Instructions to follow:
The result should be the lines from the one holding "Where should I" to the end of the records below, repeated exactly. No pictures.
Segment Start: Data for review
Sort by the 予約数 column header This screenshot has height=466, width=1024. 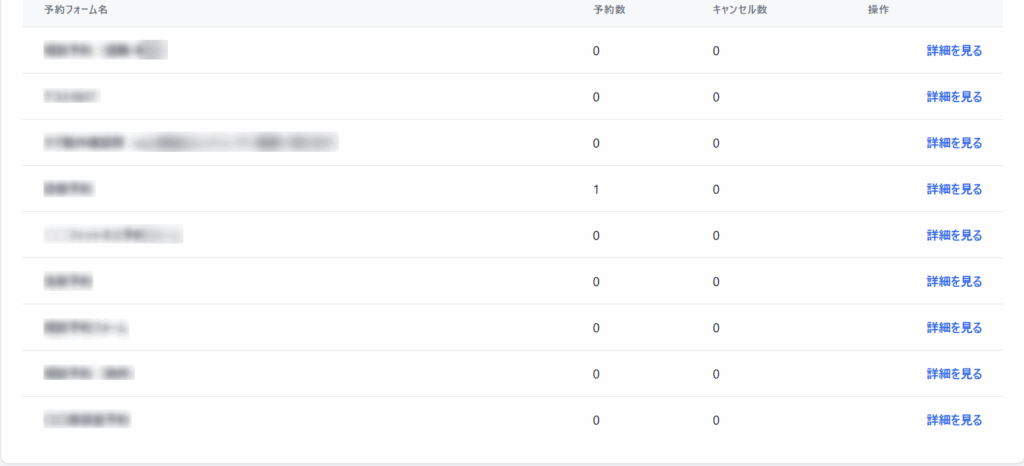(608, 10)
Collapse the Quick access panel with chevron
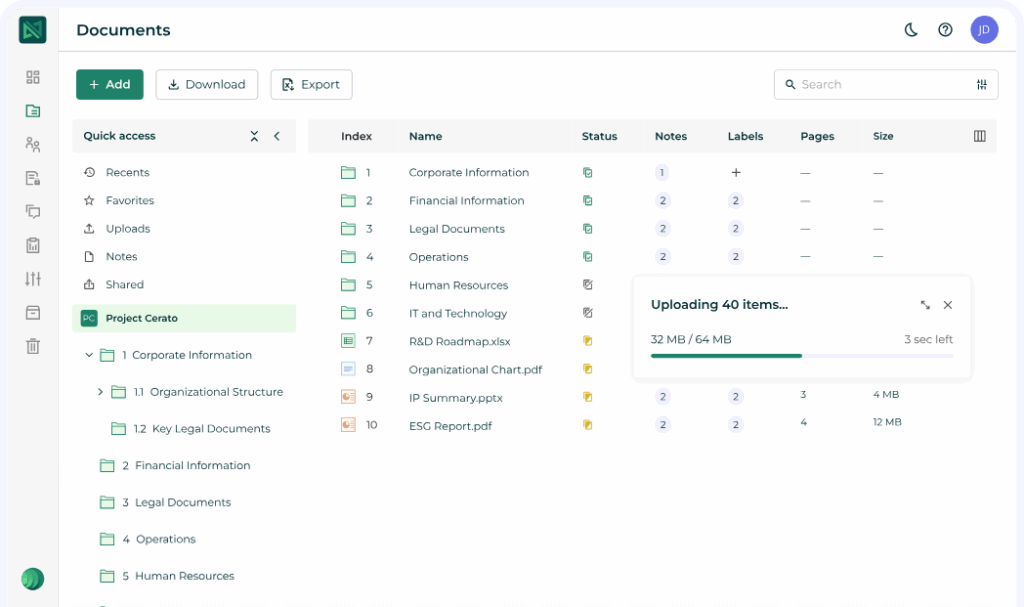Image resolution: width=1024 pixels, height=607 pixels. click(x=277, y=136)

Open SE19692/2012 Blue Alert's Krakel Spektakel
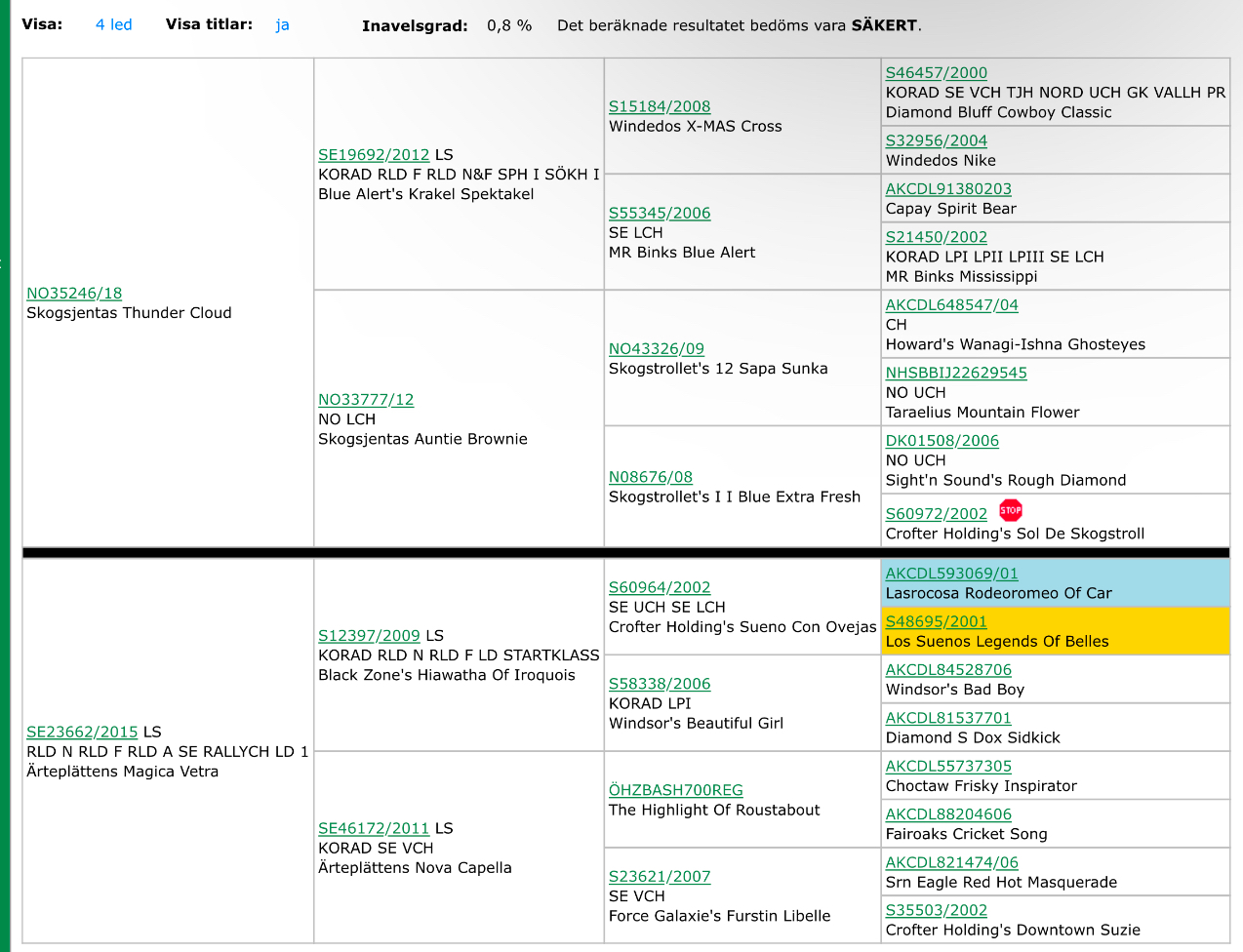[x=374, y=155]
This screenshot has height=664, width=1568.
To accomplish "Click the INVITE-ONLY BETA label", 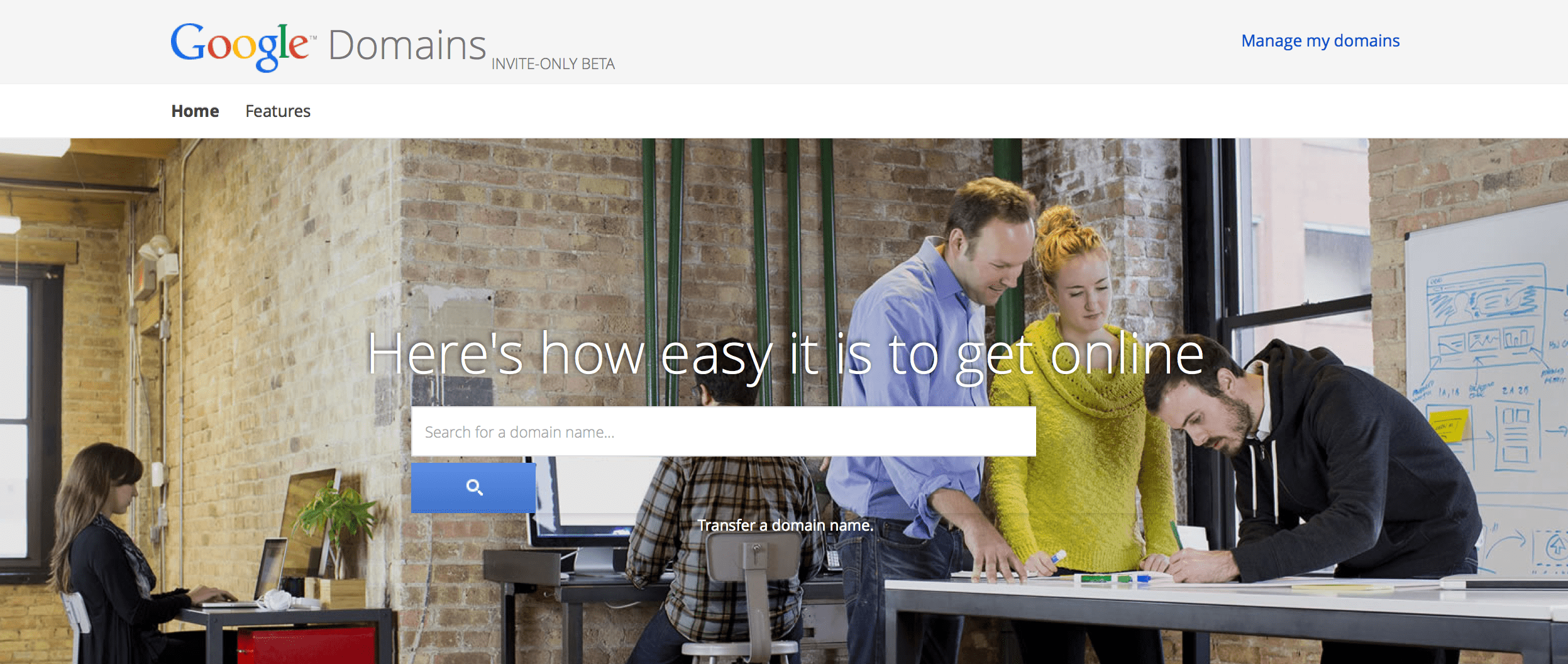I will tap(553, 64).
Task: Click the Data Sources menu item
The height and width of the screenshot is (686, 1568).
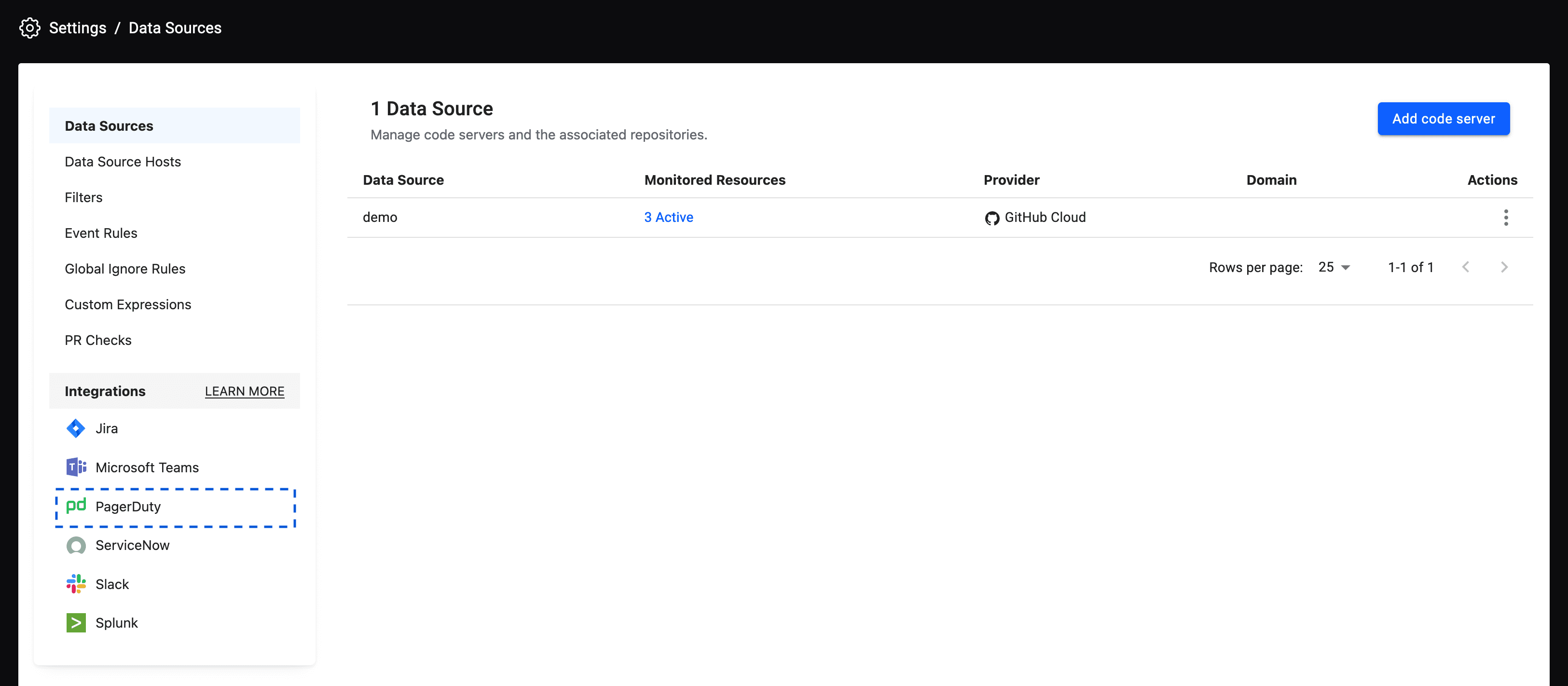Action: pyautogui.click(x=175, y=125)
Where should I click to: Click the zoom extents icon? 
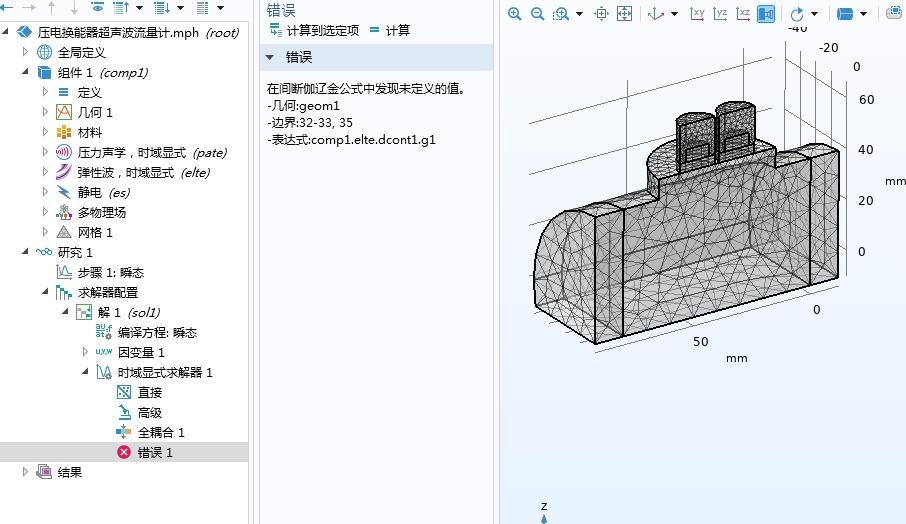point(624,14)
Segment End: Data for review
Final answer:
Where should I click to: Click the zoom extents icon? 
point(624,14)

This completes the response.